— А, — тонкие брови Робин изогнулись, а уголки губ приподнялись, — Я не помню уже, какого это жить в «настоящем теле». И если бы меня, внезапно, посетил приступ сильной ностальгии, то, наверно, я бы выкупила свой мозг у Супримации и улетела бы в другую систему. Ты знал, что по статистике, три пятых жителей Рамеега об этом и думают?
— О чем?
— Выкупить свой мозг и свалить.
— А…
Изменение человеческого тела не изменила социальную составляющую. Настоящий ты человек или используешь сайдфрейм — приходилось работать на баллы, эквивалент старой валюте, только не по внешним факторам. И сами сайдфремы были сделаны так, чтобы подталкивать тебя сходить на работу, чтобы в случае поломки компонентов сайдфрейма, у тебя была возможность заменить их. В худшем случае, а это невозможность содержать свой сайдфрем, или же его критическая поломка без возможности оплатить ремонт, мозг отправлялся системой в стазис. Как бы хорошо не был сконструирован сайфдфрейм, какие бы он сверхнадёжные интерметаллы не использовал — энтропия берёт вверх.
Всё это и продолжало мотивировать людей устраиваться на работы и оставаться рабами капитала в высокотехнологичном городе с низким уровнем жизни. Бесконечное солнце, разреженная атмосфера, повышенная гравитация — не самые лучшие условия для существования чистой биологической жизни, и чем она более сложная — тем для неё хуже. А ещё Супримация. Теневые правители, про которых все знают, но никто и не видел, даже в сайдфреймах (до сегодняшнего дня), будто существовавшие по квантовым законом неопределенности.
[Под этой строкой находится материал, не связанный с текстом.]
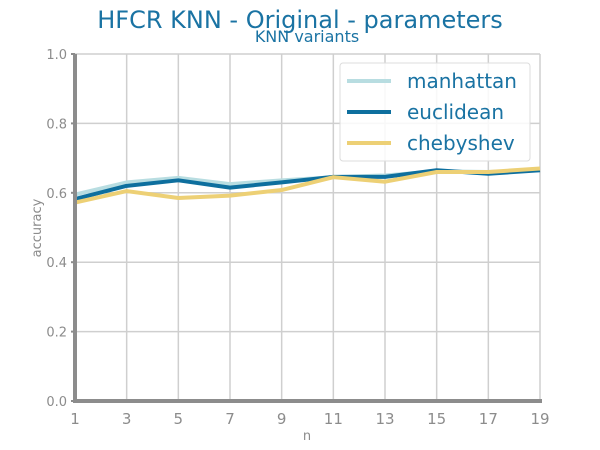  I want to click on y-tick-label: 0.2, so click(56, 334).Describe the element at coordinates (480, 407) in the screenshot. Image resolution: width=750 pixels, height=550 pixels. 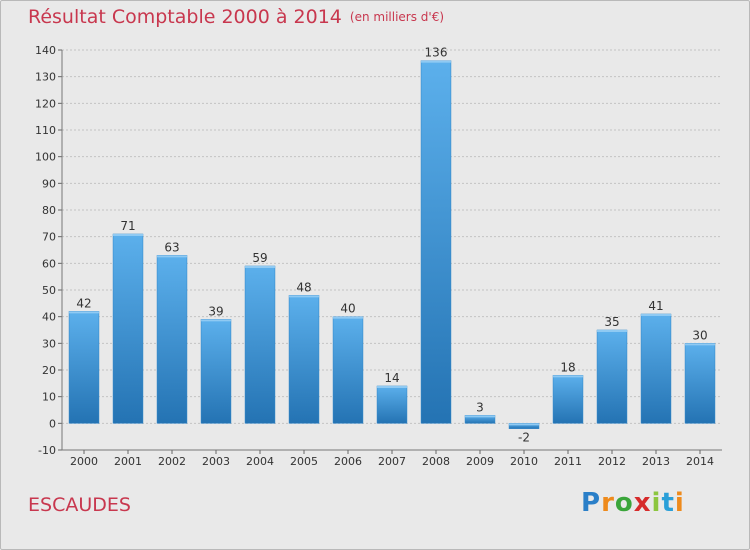
I see `data-label: 3` at that location. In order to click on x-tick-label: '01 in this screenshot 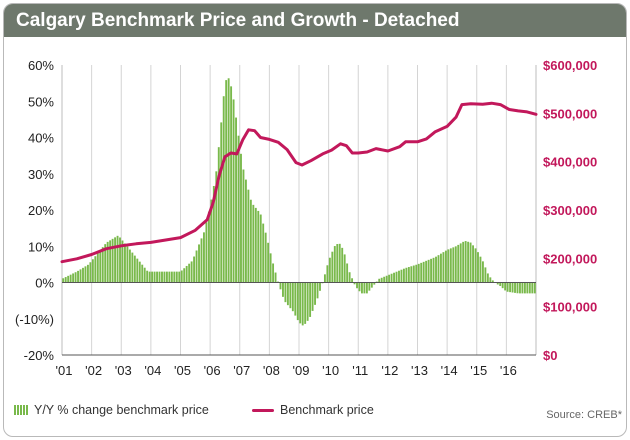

Аккона не удивляло, что часть жителей всё же хотела покинуть этот уголок тоталитарности, где их собственные мозги им и не принадлежат. А что же можно сказать про самого Аккона? Аккон был полицейским в той, далёкой жизни — полицейским остался и в этой. И он сам это понимал.
— А ты бы выкупил свой мозг у Супримации, Аккон?
— Ну, не знаю. Ты помнишь свою жизнь до того, как мы все пересели в сайдфреймы? Вот я лично нет. Я даже не помню, родился ли я на этой планете или прилетел сюда?! Чёрт, это было так давно… сколько лет прошло?
— Думаешь, я помню? Лучше загляни в библиотеку системы.
— Ай, — Аккон махнул левой рукой, — чёрт с ней. Всё равно я был бы детективом. В этом теле или в другом.
— Это точно, — Роббин улыбнулась.
Высунутая в окно рука Аккона продолжала ловить попутный лёгкий ветер. Рука сайдфрейма.
— Интересно, мы так сильно привыкли к сайдфрейму, что уже не отличим его от настоящего тела, или всё же это иллюзия.
— Человек способен ко всему привыкнуть, а мозг — его главный адаптивный орган. Мы адаптировались, Аккон. Люди, жившие в телах от рождения, не могли почувствовать задержку между сигналами получаемыми и посылаемыми мозгом, а она была порядка… сколько? Десятой секунды? Сотой? Посылаемый мозгом синаптический сигнал проходящий тысячи километров до ретранслятора на высокой планетной орбите и обратно, имеет задержку ниже, около, — Робин прищурилась, вспоминая, — пяти миллисекунд?
— Да, я понимаю.
Аккон вздохнул, мрачно всматриваясь в закатное небо над его головой.
Огромные ретрансляторы, невидимые для человека на земле, в сотнях километров над этой самой землёй, на геосинхронной орбите в экваториальных широтах планеты, обложенные радиаторами и работающие от тепла звёзд, передавали в реальном времени данные между мозгами и сайдфреймами жителей Рамеега. Они выступали в роли третьей руки для ваших же мыслей, получая их и передавая по назначению, но понимают ли эти третьи руки, что держат — оставалось загадкой.
И казалось бы, зачем вообще создавать сайдфреймы? Не проще ли переселить все сознания, порожденные работой множеств неокортексов, прямиком в виртуальность?
Всё дело в человеческой природе.
Из-за постоянного воздействия магнитных полей на работу неокортекса человека, его личность начинала впадать в подобие обсессии. Мозг, возможно, умеет работать на квантовом уровне, соответственно, рассчитать точный эффект магнитного резонанса на синаптические щели невозможно — один из параметров всегда будет оставаться неизвестным.